The ‘small business web design‘ page I talked about in the previous example had perhaps 1,600 words in its main content areas (excluding secondary things like the footer and the reviews) – which is not a small amount of content.
But it only included the exact phrase ‘small business web design’ like once – and I know from experience, more content often leads to better results.
So I added another 300 words all about small business web design and put it in the headline and bolded a couple of sentences with it.
4. Add a clearer call-to-action to that page, that sticks out and is emotionally provocative.
We want more people to convert right?
This isn’t just about knowing Analytics basics, sitting around with a bunch of knowledge in our head, and maybe getting a bunch more people to come to our website without getting more customers.
If you only push up traffic – but still only have the same amount of people contacting you. You lost money… you spent time on things that didn’t affect your companies bottom line.
In addition to having an image right away, a testimonial to increase trust, and a bulleted list of benefits to the customer – I just added a bolded ‘friction-reducing’ statement “A consultation is free and there’s no obligation”, with an arrow to draw more attention to our “Start the Conversation” button. (Changed the language on the button to be more conversational, rather than pushy.)

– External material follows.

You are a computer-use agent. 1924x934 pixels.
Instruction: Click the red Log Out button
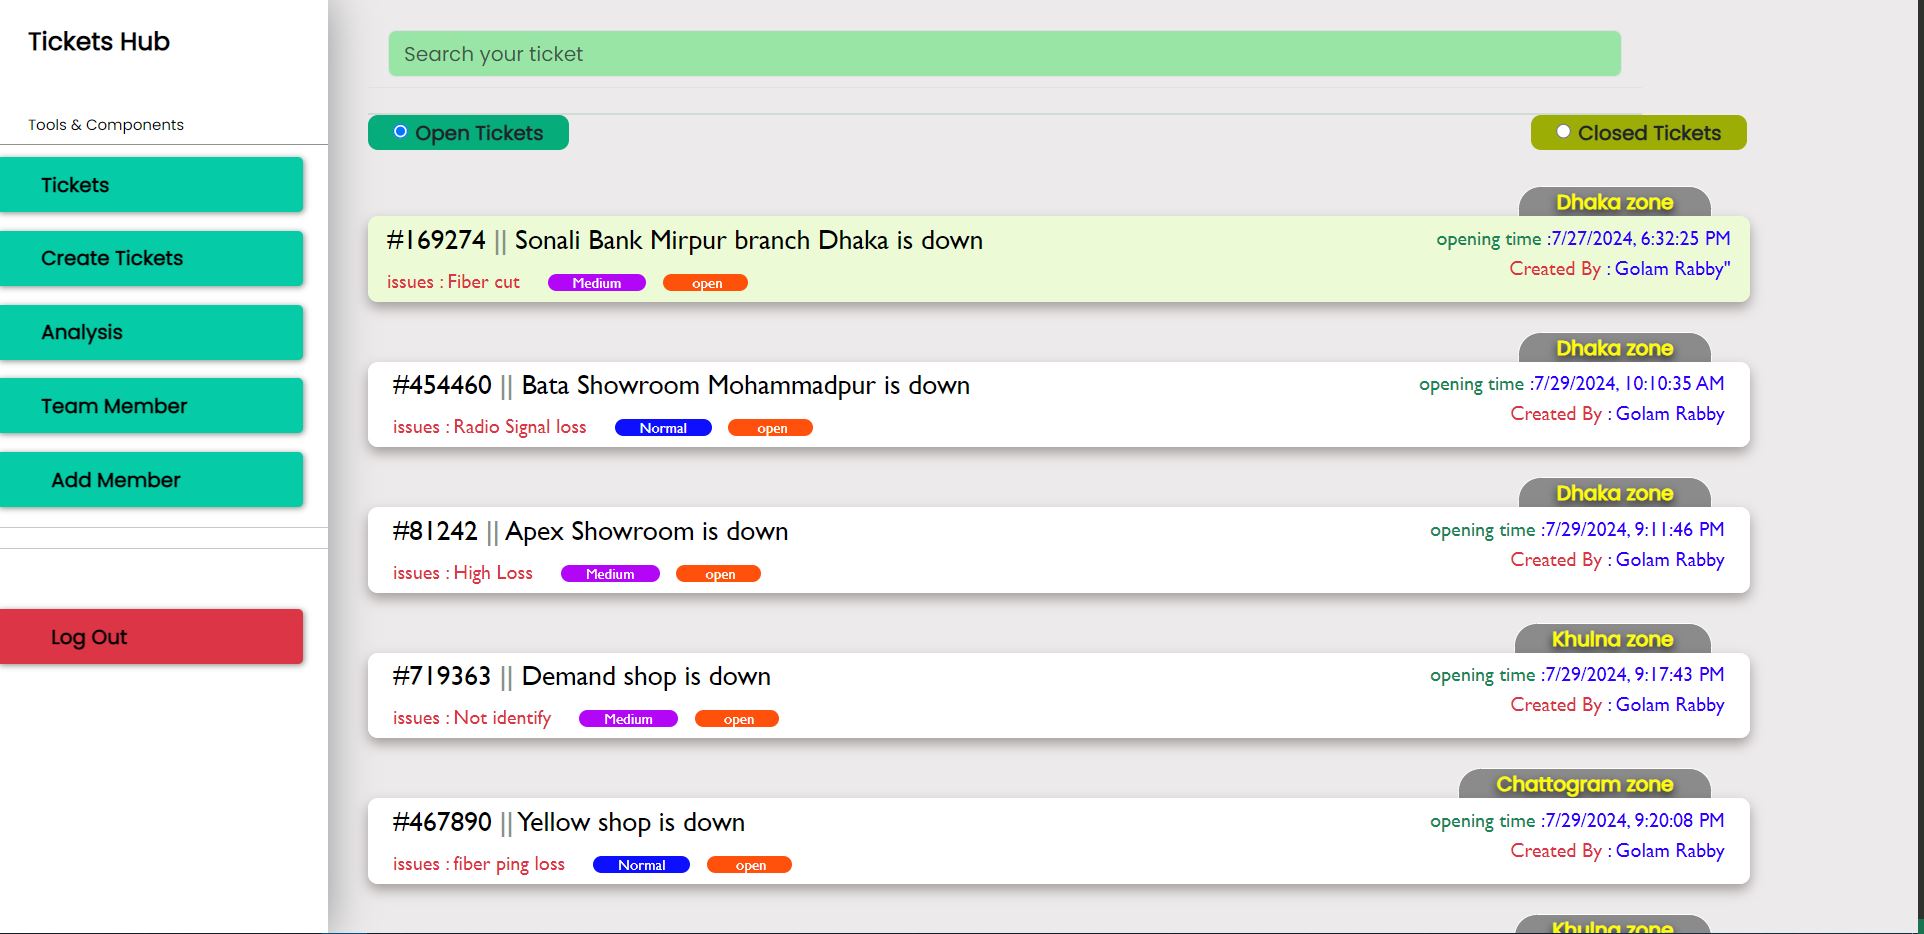[x=151, y=637]
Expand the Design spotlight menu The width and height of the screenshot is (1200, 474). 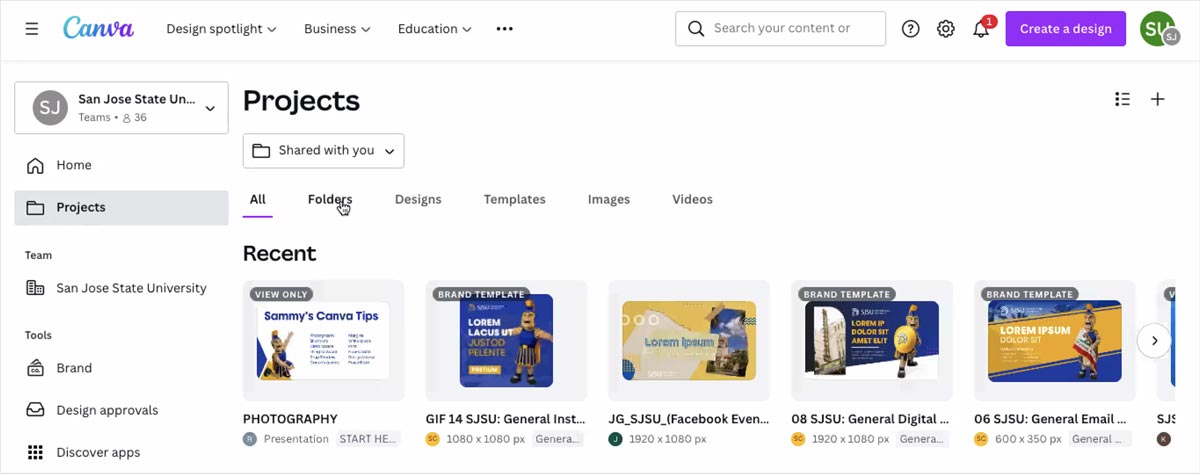coord(221,29)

5. Create two clear ‘Obvious next steps’ at the bottom of a page where the drop off rate is too high.
As you may have seen in my screenshot above about ‘drop-off’ points and patching holes, our ‘Minnesota Web Design’ page is often losing half of all people that come to it.
In cases where this is happening – the first question to ask yourself is “what do people want that this page is missing” or “what are a couple of obvious next steps” after someone gets done reading this page.
A. Make sure you’re not overwhelming them with too much copy and not enough imagery, or trust factors at the top of the page. Let them take a couple next steps at the top of the page. “Contact us” and “See our work” work great.
B. Give them two big visual next steps at the bottom of the page!